The governance question that remains open is runtime enforcement. A skill says "this agent should only read from the staging database." The skill itself cannot enforce that — the host runtime has to. This is where MCP servers, sandboxing, and capability-scoped credentials do the actual work. Skills declare intent; the platform enforces it. Conflating the two is the easiest way to get this wrong.
Reuse, finally
The other thing skills unlock is the kind of reuse we've been promised since the first "agent framework" repo hit GitHub and never quite delivered. Because skills are small, prose-based, and execution-light, they compose well. A pdf-extraction skill from one team works inside another team's invoice-processing agent without modification. A postgres-migration-review skill works in any agent with shell access to psql.
What we've been watching this week is the early shape of a skill ecosystem: community repos collecting useful skills, organisations publishing internal skill libraries, and — inevitably — the first skill registries with discovery, search, and dependency resolution. The trajectory rhymes with npm circa 2011 or Docker Hub circa 2014. Not identical, but the same gravitational pull toward a shared format that nobody has to negotiate.
The risks rhyme too. Skill sprawl is going to be real. A repository with 200 skills, half of them undocumented variants of each other, is the obvious failure mode. So is the skill that quietly assumes a tool is available, fails silently when it isn't, and produces plausible-looking garbage. We expect the next year to produce skill linters, skill test harnesses, and skill observability tooling, mostly because those are the things we're already building for ourselves.
What we'd actually do with this
If a team asked us today how to position for this convergence, the answer is unromantic: start writing skills, and start treating the skills/ directory as a first-class part of the codebase. Not a prompts/ folder full of one-off experiments — a curated, reviewed, tested directory with the same engineering rigor as src/.
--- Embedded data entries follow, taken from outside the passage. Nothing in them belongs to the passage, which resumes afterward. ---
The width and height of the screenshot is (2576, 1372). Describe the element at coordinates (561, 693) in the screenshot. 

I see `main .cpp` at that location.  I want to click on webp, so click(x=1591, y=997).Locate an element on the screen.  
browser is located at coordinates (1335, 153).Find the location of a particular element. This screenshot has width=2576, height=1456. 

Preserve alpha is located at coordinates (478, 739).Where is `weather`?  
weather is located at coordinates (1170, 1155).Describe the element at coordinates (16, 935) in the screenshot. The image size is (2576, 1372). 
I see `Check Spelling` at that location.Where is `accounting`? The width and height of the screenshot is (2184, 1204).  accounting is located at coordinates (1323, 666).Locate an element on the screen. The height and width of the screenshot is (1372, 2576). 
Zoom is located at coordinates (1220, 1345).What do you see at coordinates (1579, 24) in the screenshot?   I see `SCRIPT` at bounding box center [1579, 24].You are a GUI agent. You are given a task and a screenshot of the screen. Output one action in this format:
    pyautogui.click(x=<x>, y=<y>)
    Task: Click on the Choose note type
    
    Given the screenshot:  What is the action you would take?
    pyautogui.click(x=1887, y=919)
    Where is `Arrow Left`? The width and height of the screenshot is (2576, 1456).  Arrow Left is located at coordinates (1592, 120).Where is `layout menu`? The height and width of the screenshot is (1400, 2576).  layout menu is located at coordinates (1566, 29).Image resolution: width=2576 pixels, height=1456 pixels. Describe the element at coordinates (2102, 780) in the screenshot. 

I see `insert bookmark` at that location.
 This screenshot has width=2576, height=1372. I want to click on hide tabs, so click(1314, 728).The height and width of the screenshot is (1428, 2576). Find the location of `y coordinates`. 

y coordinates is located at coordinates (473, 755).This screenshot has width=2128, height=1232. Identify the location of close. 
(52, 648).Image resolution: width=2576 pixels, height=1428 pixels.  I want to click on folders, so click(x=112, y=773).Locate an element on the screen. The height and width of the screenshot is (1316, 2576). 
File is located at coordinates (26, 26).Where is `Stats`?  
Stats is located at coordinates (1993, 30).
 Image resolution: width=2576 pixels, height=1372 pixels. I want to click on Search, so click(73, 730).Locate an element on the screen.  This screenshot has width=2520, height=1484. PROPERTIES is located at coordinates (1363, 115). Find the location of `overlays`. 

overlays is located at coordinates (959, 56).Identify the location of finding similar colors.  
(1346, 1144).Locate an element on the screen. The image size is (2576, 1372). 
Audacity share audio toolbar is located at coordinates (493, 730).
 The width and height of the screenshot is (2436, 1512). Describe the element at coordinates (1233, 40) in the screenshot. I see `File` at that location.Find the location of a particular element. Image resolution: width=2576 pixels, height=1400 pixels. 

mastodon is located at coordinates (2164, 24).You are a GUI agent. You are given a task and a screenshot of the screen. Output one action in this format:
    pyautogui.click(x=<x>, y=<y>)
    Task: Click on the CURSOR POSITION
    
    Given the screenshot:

Keep skills small. One skill, one capability. Resist the urge to write a 4,000-word mega-skill that tries to encode an entire workflow; the model will either ignore most of it or get confused by it. Compose multiple narrow skills instead, and let the agent's planning loop sequence them.
Keep skills honest about their dependencies. If a skill needs ripgrep, say so in the frontmatter. If it expects an MCP server on a particular socket, document it. The portability story only holds if skills declare what they need.
And keep skills out of the model. The temptation will be to fine-tune capability into weights for a marginal latency or cost win. That's how you lose portability, governance, and reuse simultaneously. Weights are the worst possible packaging format — opaque, unversioned, vendor-specific. Skills exist precisely because that approach doesn't scale across teams or time.
The convergence we're seeing isn't a standard yet. There's no RFC, no foundation, no formal spec. But the shape is consistent enough across independent projects that we'd bet on it sticking. Skills are what tools should have been: artifacts you can read, review, share, and move. That's a low bar, and it took the industry longer to clear it than it should have. Now that we're here, the work is to build like it matters.